I didn’t know how to respond. Lena shrank into the couch.

This was what we wanted, right? All Erin’s praise meant was that, at least in her opinion, we’d accomplished our objective. I tried to grin but I don’t think I managed.

Miguel said, “I believe it. People emulating Lena and Cameron.” He paused just long enough to let it sink in. “God help us all.”

Lena snorted. She nudged his foot with hers. “Still think we should stop playing?”

He rose, stepped away from the couch, turned his TV off, and took out another cigarette. He raised it to his lips but didn’t light it with us sitting there. “Absolutely.”

She rolled her eyes. “Come on, man.”

“But. I understand why you won’t.” He turned his back to us. The cigarette appeared in his hand again, twirling between two fingers. “I wouldn’t either. Even if I really did feel what I thought I did down in that tunnel. Perhaps especially.”

“Felt?” Erin asked.

“Especially?” I asked.

“I know it was probably just disorientation. All right?”

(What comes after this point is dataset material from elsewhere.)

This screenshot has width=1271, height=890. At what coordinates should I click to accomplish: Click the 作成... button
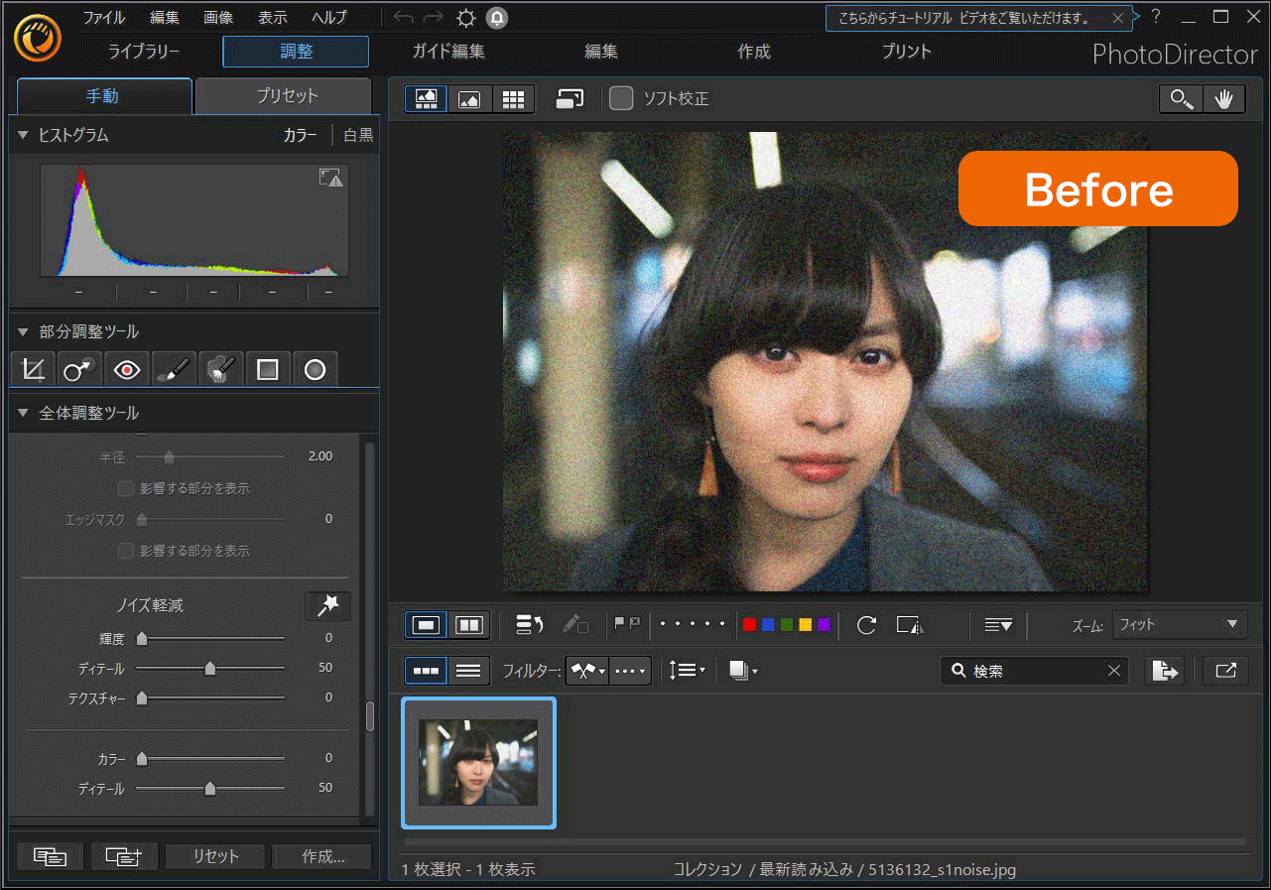point(321,855)
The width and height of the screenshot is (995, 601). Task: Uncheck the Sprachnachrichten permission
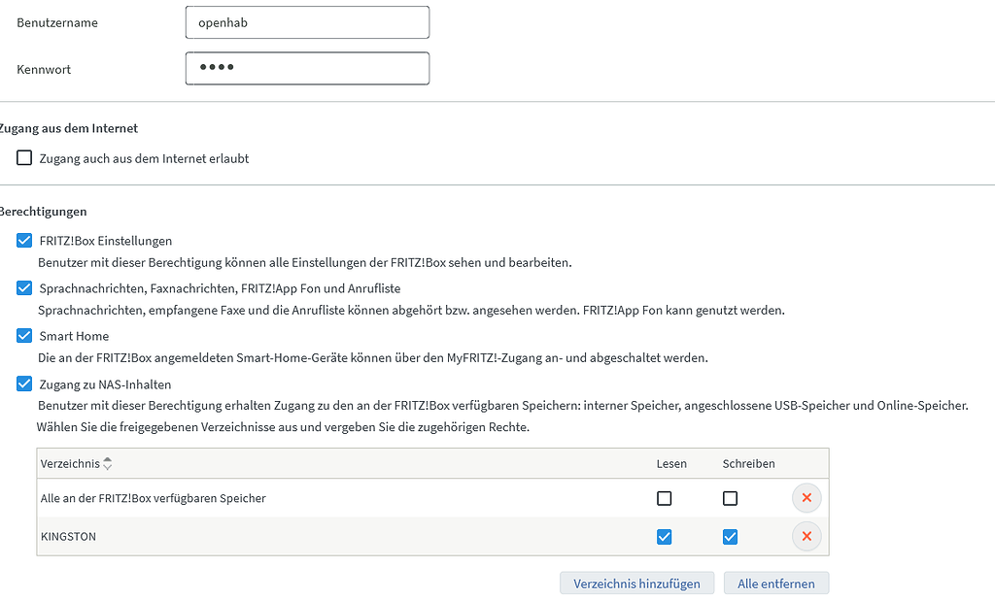[x=23, y=287]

“Nobody holds it against you, man,” I said. “You had a goddamn concussion.”

He nodded. For a moment, I thought that was all we were going to get out of him. Then he glanced over his shoulder, one eyebrow raised. “But if I thought it really was real, even for a moment? If I could control it?”

I glanced at Lena. She gulped.

Who could give that up? Not Miguel, but he’d never had a choice. Not Lena.

Not me.

I glanced at Erin.

Her eyes were wide behind her glasses. She cupped her chin and tapped a finger on her lips, like she was letting Miguel’s words sink in.

But she’d only done that after she noticed me shift to look her way.

While Miguel spoke, she hadn’t reacted at all.